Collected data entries
+ + +

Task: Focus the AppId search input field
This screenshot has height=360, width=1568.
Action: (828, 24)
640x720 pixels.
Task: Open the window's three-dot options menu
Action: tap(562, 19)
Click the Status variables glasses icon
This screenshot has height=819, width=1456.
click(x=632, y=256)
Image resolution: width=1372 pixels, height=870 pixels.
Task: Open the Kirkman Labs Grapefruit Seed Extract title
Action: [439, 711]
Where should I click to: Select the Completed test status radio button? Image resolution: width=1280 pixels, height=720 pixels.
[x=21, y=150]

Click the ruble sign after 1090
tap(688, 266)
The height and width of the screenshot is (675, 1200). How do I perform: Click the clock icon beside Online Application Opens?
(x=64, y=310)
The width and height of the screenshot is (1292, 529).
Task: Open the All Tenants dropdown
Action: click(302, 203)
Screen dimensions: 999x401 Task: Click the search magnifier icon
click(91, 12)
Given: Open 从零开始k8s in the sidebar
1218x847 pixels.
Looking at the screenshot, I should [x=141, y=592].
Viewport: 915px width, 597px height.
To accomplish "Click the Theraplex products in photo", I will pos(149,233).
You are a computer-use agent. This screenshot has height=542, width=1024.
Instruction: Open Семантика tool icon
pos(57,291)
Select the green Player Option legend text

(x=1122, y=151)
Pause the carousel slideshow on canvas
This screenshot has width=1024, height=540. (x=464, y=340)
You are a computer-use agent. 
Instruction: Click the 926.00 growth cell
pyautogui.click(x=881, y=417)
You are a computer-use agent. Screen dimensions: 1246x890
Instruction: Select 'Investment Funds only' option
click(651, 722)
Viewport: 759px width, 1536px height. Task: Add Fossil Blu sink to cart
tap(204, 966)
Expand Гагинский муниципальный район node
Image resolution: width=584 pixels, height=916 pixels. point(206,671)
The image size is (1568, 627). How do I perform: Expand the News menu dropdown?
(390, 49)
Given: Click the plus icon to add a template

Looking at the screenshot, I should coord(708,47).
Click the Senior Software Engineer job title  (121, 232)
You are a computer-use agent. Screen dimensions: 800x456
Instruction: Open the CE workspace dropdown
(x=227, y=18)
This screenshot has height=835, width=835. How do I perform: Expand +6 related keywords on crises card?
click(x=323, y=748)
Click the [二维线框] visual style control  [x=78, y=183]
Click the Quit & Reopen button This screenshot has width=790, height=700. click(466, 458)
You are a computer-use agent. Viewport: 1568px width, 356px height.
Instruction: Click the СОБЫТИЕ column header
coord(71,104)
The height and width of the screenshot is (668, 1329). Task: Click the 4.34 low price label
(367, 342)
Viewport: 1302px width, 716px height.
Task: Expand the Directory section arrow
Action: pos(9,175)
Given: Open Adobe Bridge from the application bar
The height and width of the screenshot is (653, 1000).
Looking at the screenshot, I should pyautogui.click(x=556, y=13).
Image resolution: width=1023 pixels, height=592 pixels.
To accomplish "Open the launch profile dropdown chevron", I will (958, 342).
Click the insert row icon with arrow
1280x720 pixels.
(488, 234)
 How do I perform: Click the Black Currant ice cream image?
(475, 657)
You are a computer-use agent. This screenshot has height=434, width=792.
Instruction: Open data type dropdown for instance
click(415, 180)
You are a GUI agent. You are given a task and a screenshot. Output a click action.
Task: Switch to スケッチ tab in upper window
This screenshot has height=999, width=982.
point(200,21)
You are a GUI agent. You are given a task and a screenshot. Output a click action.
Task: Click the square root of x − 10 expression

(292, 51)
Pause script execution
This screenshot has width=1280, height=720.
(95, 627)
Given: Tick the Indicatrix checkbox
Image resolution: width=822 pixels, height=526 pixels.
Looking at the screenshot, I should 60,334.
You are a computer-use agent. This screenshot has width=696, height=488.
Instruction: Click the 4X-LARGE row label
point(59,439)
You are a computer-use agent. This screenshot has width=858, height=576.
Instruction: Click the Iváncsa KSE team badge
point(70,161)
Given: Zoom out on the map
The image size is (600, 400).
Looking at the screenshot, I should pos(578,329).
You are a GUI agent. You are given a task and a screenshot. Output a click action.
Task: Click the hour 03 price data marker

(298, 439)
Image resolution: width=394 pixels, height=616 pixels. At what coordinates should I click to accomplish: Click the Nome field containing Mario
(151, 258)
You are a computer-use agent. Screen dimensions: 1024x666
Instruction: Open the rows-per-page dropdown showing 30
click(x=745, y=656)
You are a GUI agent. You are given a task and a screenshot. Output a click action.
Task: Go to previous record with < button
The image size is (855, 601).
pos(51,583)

+ + +

◆ **Work task**:
Could you reproduce every entry above exactly as written?

◆ **Answer to the problem**:
Task: Focus the AppId search input field
This screenshot has height=360, width=1568.
Action: (828, 24)
640x720 pixels.
Task: Open the window's three-dot options menu
Action: tap(562, 19)
Click the Status variables glasses icon
This screenshot has height=819, width=1456.
click(x=632, y=256)
Image resolution: width=1372 pixels, height=870 pixels.
Task: Open the Kirkman Labs Grapefruit Seed Extract title
Action: [439, 711]
Where should I click to: Select the Completed test status radio button? Image resolution: width=1280 pixels, height=720 pixels.
[x=21, y=150]

Click the ruble sign after 1090
tap(688, 266)
The height and width of the screenshot is (675, 1200). How do I perform: Click the clock icon beside Online Application Opens?
(x=64, y=310)
The width and height of the screenshot is (1292, 529).
Task: Open the All Tenants dropdown
Action: click(302, 203)
Screen dimensions: 999x401 Task: Click the search magnifier icon
click(91, 12)
Given: Open 从零开始k8s in the sidebar
1218x847 pixels.
Looking at the screenshot, I should [x=141, y=592].
Viewport: 915px width, 597px height.
To accomplish "Click the Theraplex products in photo", I will pos(149,233).
You are a computer-use agent. This screenshot has height=542, width=1024.
Instruction: Open Семантика tool icon
pos(57,291)
Select the green Player Option legend text

(x=1122, y=151)
Pause the carousel slideshow on canvas
This screenshot has width=1024, height=540. (x=464, y=340)
You are a computer-use agent. 
Instruction: Click the 926.00 growth cell
pyautogui.click(x=881, y=417)
You are a computer-use agent. Screen dimensions: 1246x890
Instruction: Select 'Investment Funds only' option
click(651, 722)
Viewport: 759px width, 1536px height. Task: Add Fossil Blu sink to cart
tap(204, 966)
Expand Гагинский муниципальный район node
Image resolution: width=584 pixels, height=916 pixels. point(206,671)
The image size is (1568, 627). How do I perform: Expand the News menu dropdown?
(390, 49)
Given: Click the plus icon to add a template

Looking at the screenshot, I should coord(708,47).
Click the Senior Software Engineer job title  (121, 232)
You are a computer-use agent. Screen dimensions: 800x456
Instruction: Open the CE workspace dropdown
(x=227, y=18)
This screenshot has height=835, width=835. How do I perform: Expand +6 related keywords on crises card?
click(x=323, y=748)
Click the [二维线框] visual style control  [x=78, y=183]
Click the Quit & Reopen button This screenshot has width=790, height=700. click(466, 458)
You are a computer-use agent. Viewport: 1568px width, 356px height.
Instruction: Click the СОБЫТИЕ column header
coord(71,104)
The height and width of the screenshot is (668, 1329). Task: Click the 4.34 low price label
(367, 342)
Viewport: 1302px width, 716px height.
Task: Expand the Directory section arrow
Action: pos(9,175)
Given: Open Adobe Bridge from the application bar
The height and width of the screenshot is (653, 1000).
Looking at the screenshot, I should pyautogui.click(x=556, y=13).
Image resolution: width=1023 pixels, height=592 pixels.
To accomplish "Open the launch profile dropdown chevron", I will (958, 342).
Click the insert row icon with arrow
1280x720 pixels.
(488, 234)
 How do I perform: Click the Black Currant ice cream image?
(475, 657)
You are a computer-use agent. This screenshot has height=434, width=792.
Instruction: Open data type dropdown for instance
click(415, 180)
You are a GUI agent. You are given a task and a screenshot. Output a click action.
Task: Switch to スケッチ tab in upper window
This screenshot has height=999, width=982.
point(200,21)
You are a GUI agent. You are given a task and a screenshot. Output a click action.
Task: Click the square root of x − 10 expression

(292, 51)
Pause script execution
This screenshot has width=1280, height=720.
(95, 627)
Given: Tick the Indicatrix checkbox
Image resolution: width=822 pixels, height=526 pixels.
Looking at the screenshot, I should 60,334.
You are a computer-use agent. This screenshot has width=696, height=488.
Instruction: Click the 4X-LARGE row label
point(59,439)
You are a computer-use agent. This screenshot has width=858, height=576.
Instruction: Click the Iváncsa KSE team badge
point(70,161)
Given: Zoom out on the map
The image size is (600, 400).
Looking at the screenshot, I should pos(578,329).
You are a GUI agent. You are given a task and a screenshot. Output a click action.
Task: Click the hour 03 price data marker

(298, 439)
Image resolution: width=394 pixels, height=616 pixels. At what coordinates should I click to accomplish: Click the Nome field containing Mario
(151, 258)
You are a computer-use agent. Screen dimensions: 1024x666
Instruction: Open the rows-per-page dropdown showing 30
click(x=745, y=656)
You are a GUI agent. You are given a task and a screenshot. Output a click action.
Task: Go to previous record with < button
The image size is (855, 601).
pos(51,583)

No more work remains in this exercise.